## WHAT THE EXERCISE ASKS:
Print the line containing "This screenshot has width=696, height=959." and all lines after it to the end of the records below, exactly as written. No pictures.

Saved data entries

########

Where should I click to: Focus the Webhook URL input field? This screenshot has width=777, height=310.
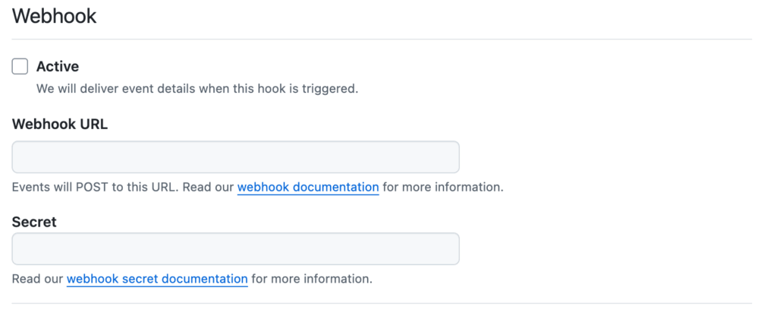235,157
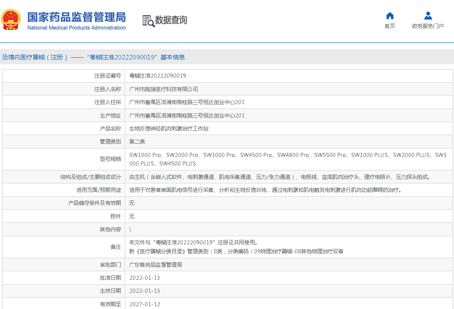Click the approving department 广东省药品监督管理局
The width and height of the screenshot is (454, 309).
(x=155, y=265)
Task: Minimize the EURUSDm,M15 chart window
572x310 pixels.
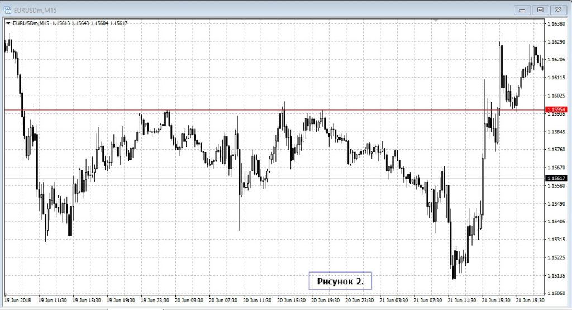Action: (x=523, y=9)
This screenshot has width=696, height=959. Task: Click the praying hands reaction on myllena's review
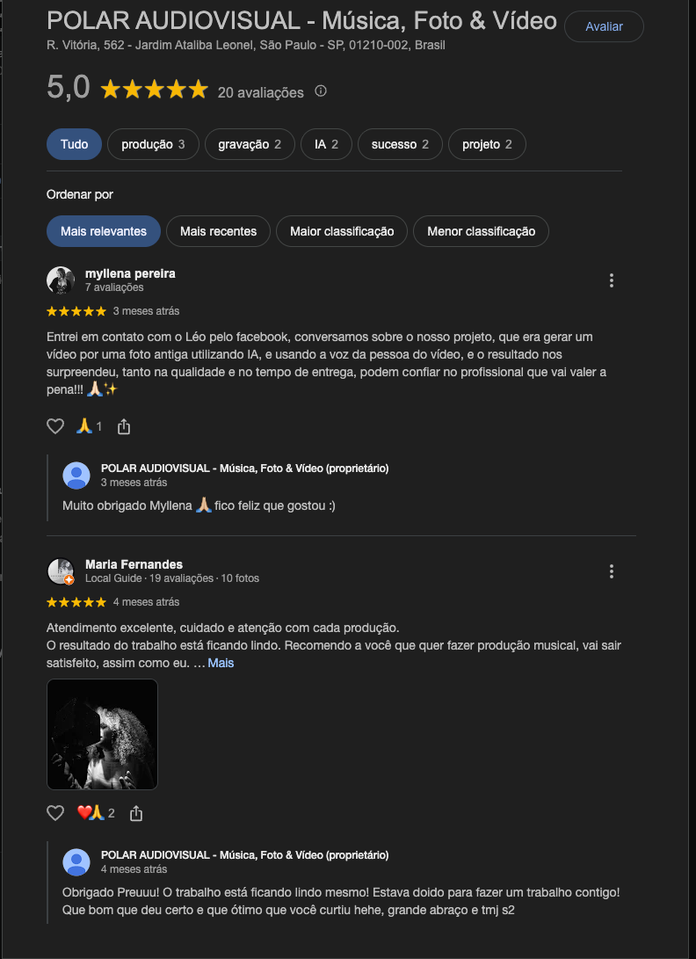[90, 426]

########

## SOLUTION TO THE PROBLEM:
This screenshot has width=696, height=959. Task: Click the praying hands reaction on myllena's review
[90, 426]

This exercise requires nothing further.